Aschauer Bürger streben einen Bürgerentscheid an: Mit einer Unterschriften-Sammlung bereiten sie gerade ein Bürgerbegehren vor. Sie brauchen 454 Unterschriften, damit alle Wahlberechtigten eine entscheidende Frage beantworten können: Wohin mit der Energiezentrale für die Priental Wärme?

Aschau im Chiemgau – Seit Januar steht die zentrale Wärmeversorgung für Aschau wieder im Fokus. Der Netzausbau soll 2026 beginnen. Der Start ist im Ortsteil Niederaschau geplant – der erste Hauptstrang könnte von Pölching aus durch den Ort bis zur Orthopädischen Kinderklinik verlaufen. Die Wärme soll in einem Biomasseheizwerk – der Energiezentrale – erzeugt werden.

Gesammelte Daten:
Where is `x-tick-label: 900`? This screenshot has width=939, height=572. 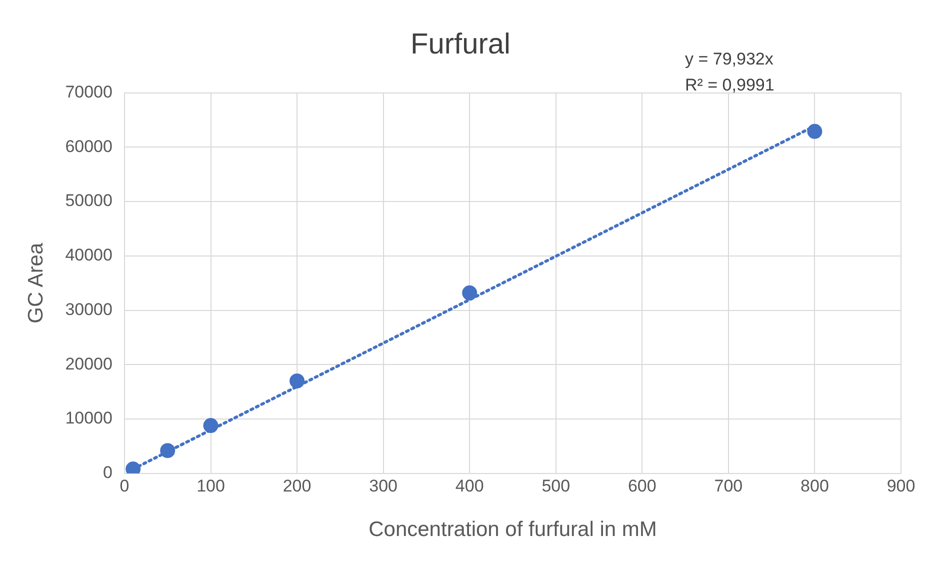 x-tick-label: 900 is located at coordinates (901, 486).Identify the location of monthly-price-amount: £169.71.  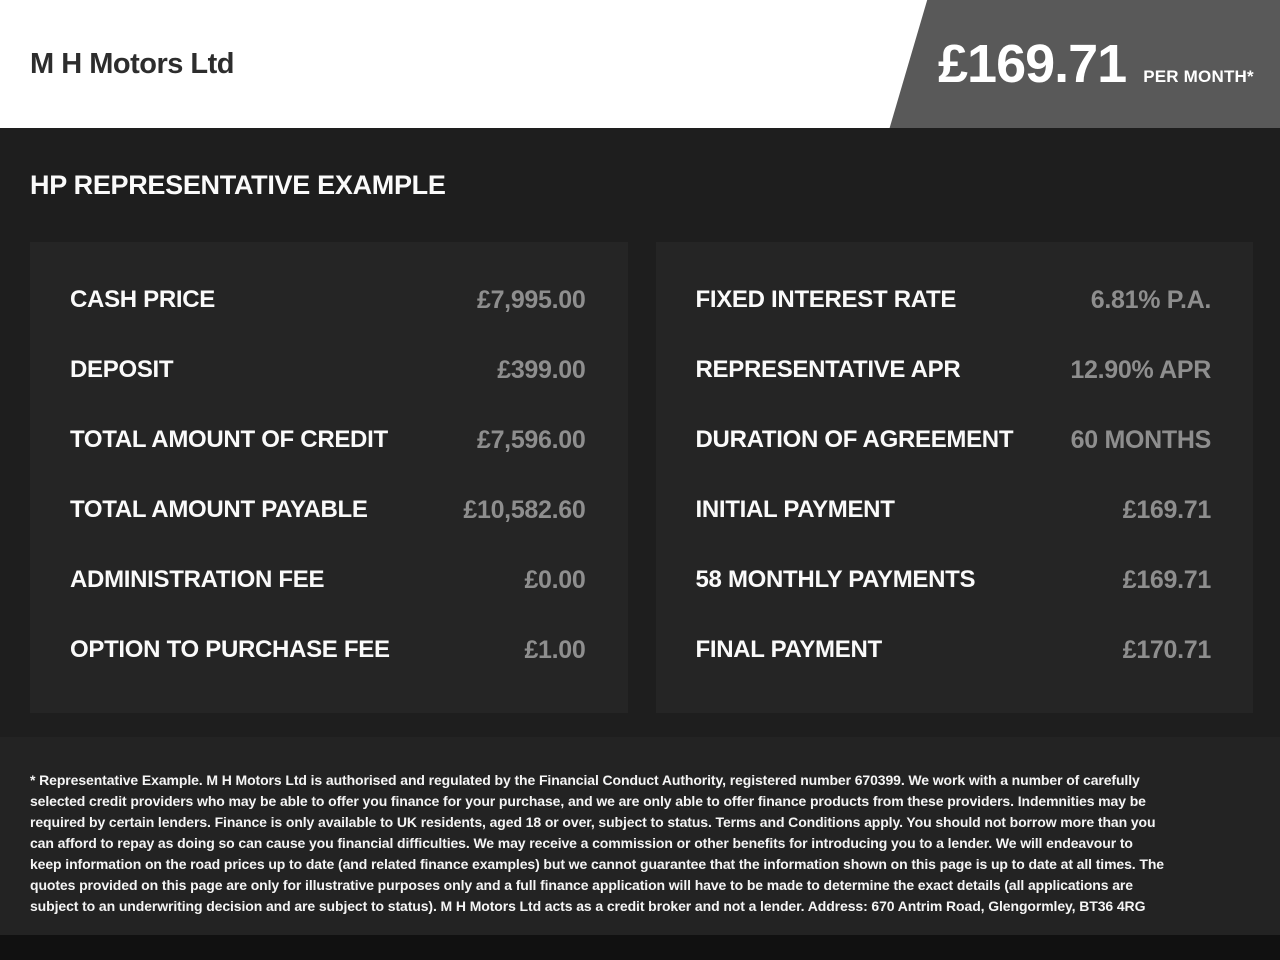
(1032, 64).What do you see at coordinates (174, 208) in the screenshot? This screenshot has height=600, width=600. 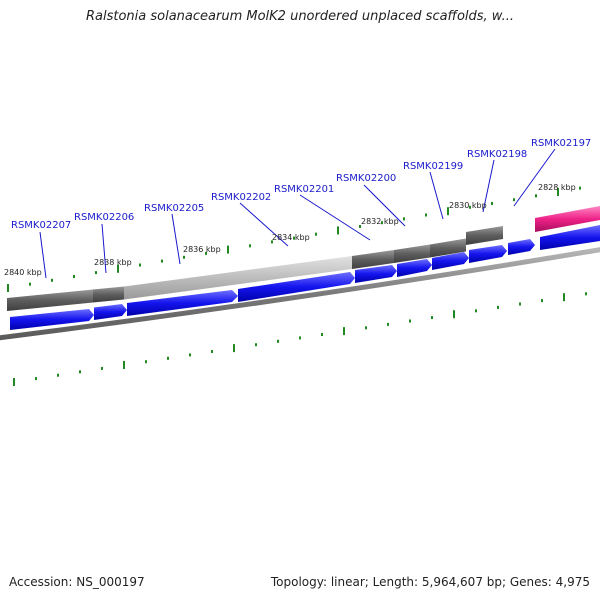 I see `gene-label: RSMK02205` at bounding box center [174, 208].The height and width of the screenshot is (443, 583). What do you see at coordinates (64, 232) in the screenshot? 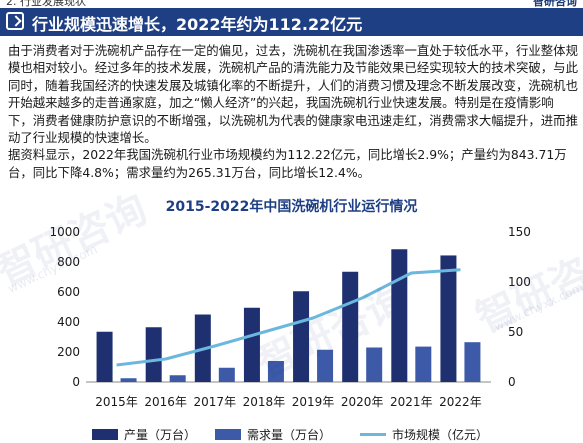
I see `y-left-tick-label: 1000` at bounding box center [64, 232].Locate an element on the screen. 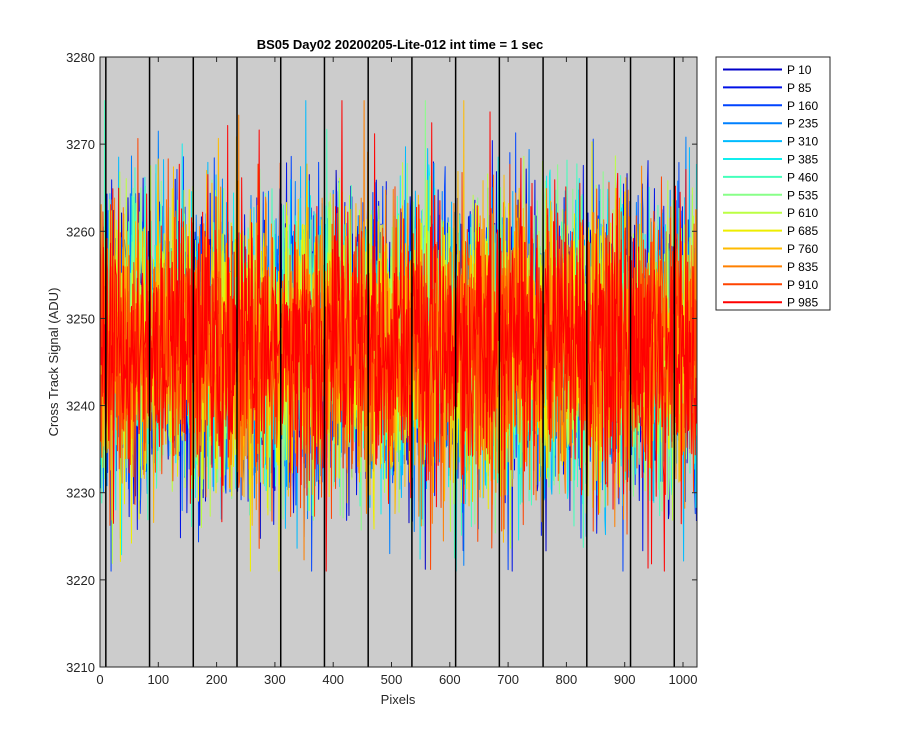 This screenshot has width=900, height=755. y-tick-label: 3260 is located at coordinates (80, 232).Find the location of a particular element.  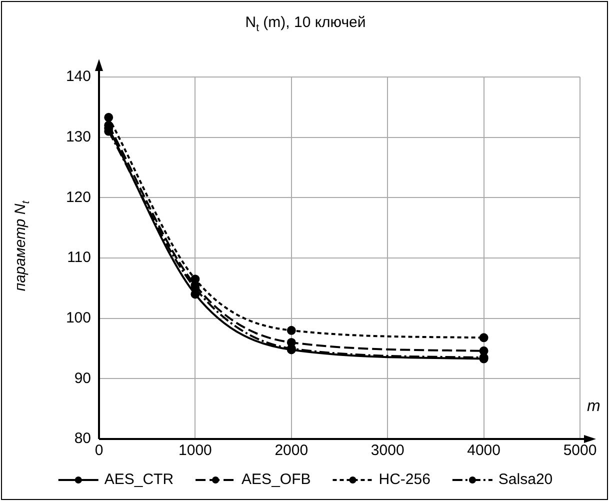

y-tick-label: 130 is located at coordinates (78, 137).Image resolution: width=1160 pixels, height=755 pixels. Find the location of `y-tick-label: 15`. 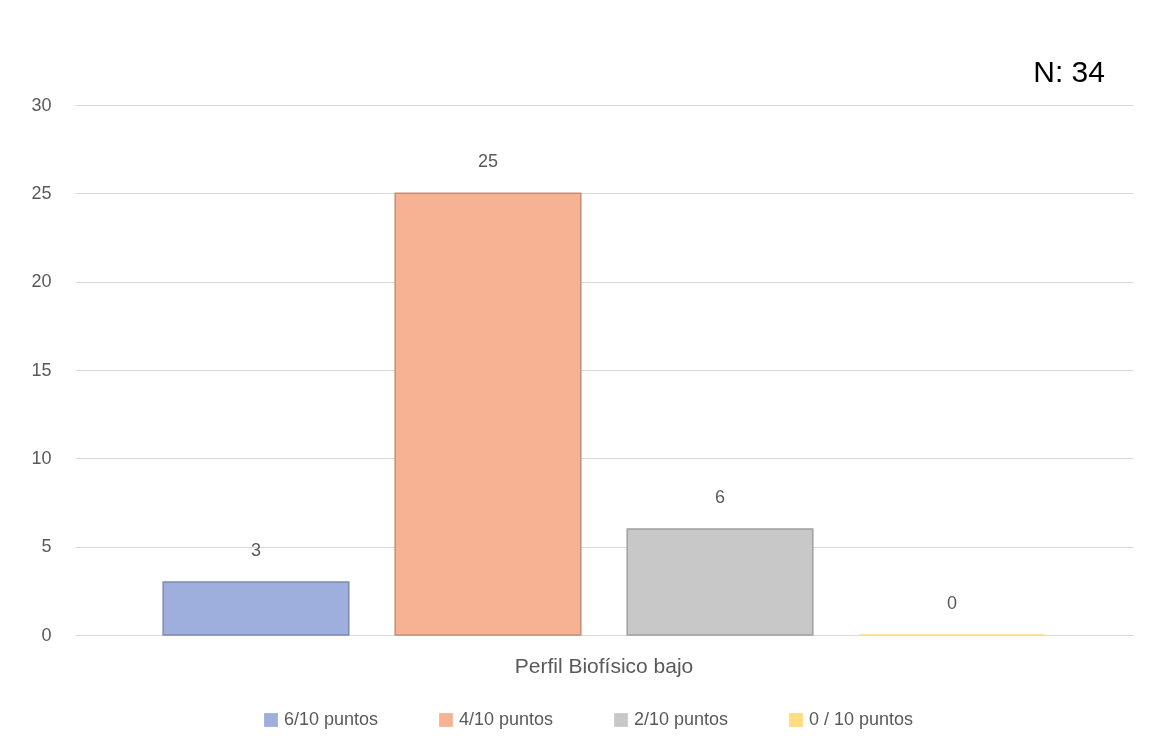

» **GEFRAGT IST**
Kopiere aus dem Text über die Aschauer Energiezentrale wortgetreu die Stelle, die mit „Aschauer Bürger streben“ beginnt und bis einschließlich „Energiezentrale – erzeugt werden.“ reicht. Die Datensätze haben hiermit nichts zu tun.

» **DIE ANTWORT**
Aschauer Bürger streben einen Bürgerentscheid an: Mit einer Unterschriften-Sammlung bereiten sie gerade ein Bürgerbegehren vor. Sie brauchen 454 Unterschriften, damit alle Wahlberechtigten eine entscheidende Frage beantworten können: Wohin mit der Energiezentrale für die Priental Wärme?

Aschau im Chiemgau – Seit Januar steht die zentrale Wärmeversorgung für Aschau wieder im Fokus. Der Netzausbau soll 2026 beginnen. Der Start ist im Ortsteil Niederaschau geplant – der erste Hauptstrang könnte von Pölching aus durch den Ort bis zur Orthopädischen Kinderklinik verlaufen. Die Wärme soll in einem Biomasseheizwerk – der Energiezentrale – erzeugt werden.